Following up with the things I owed you: the benchmarks, the consistency check
and adding a note for the 2^53 case.

I added a fast path. Each integer opclass's consistent() / distance() now
detects the "same type" case and calls the original gbt_num_consistent() /
gbt_num_distance() directly.

To confirm there's no regression I ran a microbenchmark on an -O2 build, no
asserts, single client, over a 500k row int4 GiST index, with the following
options:

-c enable_seqscan=off \
-c enable_bitmapscan=off \
-c enable_sort=off \
-c max_parallel_workers_per_gather=0

This is the base for the bench:

CREATE EXTENSION IF NOT EXISTS btree_gist;
DROP TABLE IF EXISTS benchg;
CREATE TABLE benchg (a int4);
INSERT INTO benchg SELECT g FROM generate_series(0, 499999) g;
CREATE INDEX benchg_idx ON benchg USING gist (a);
VACUUM (ANALYZE, FREEZE) benchg;

And the two workloads:

consistent(), full-range index-only count(*):
SELECT count(*) FROM benchg WHERE a >= 0 AND a <= 499999;

distance(), full KNN ordering (ORDER BY a<->k over all rows):
SELECT count(*) FROM (SELECT a FROM benchg ORDER BY a <-> 250000 LIMIT 1000000) q;

The numbers in ms (12 repetitions, 15s each) before
(3e3d7875e95621b02311ea3443e5139e3bce944a) and after my patch:

  before   consistent   min/med/mean = 51.754 52.718 54.137 ms
  after    consistent   min/med/mean = 52.042 52.480 52.572 ms
  ------------------------------------------------------------------------
  before   distance     min/med/mean = 76.863 77.177 77.395 ms
  after    distance     min/med/mean = 77.357 77.803 77.980 ms

All numbers seem to be within measurement noise, except the consistent-before,
which is probably inflated by one slow rep.

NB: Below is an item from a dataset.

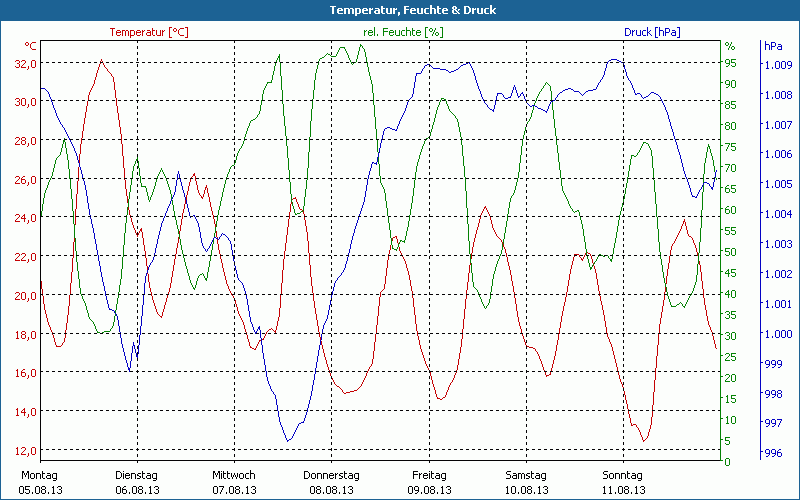Click the 'Sonntag' day label
This screenshot has height=500, width=800.
(623, 475)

Regarding the other point, I explored the regression suite path I mentioned.

The consistent() / distance() functions dispatch cross-type queries through a
single static table of supported subtype OIDs (gbt_int_crosstype_table in
btree_utils_num.c). I expose that exact table to SQL, in gbt_int_crosstype_subtypes(),
so there is no hand-maintained second copy of the list.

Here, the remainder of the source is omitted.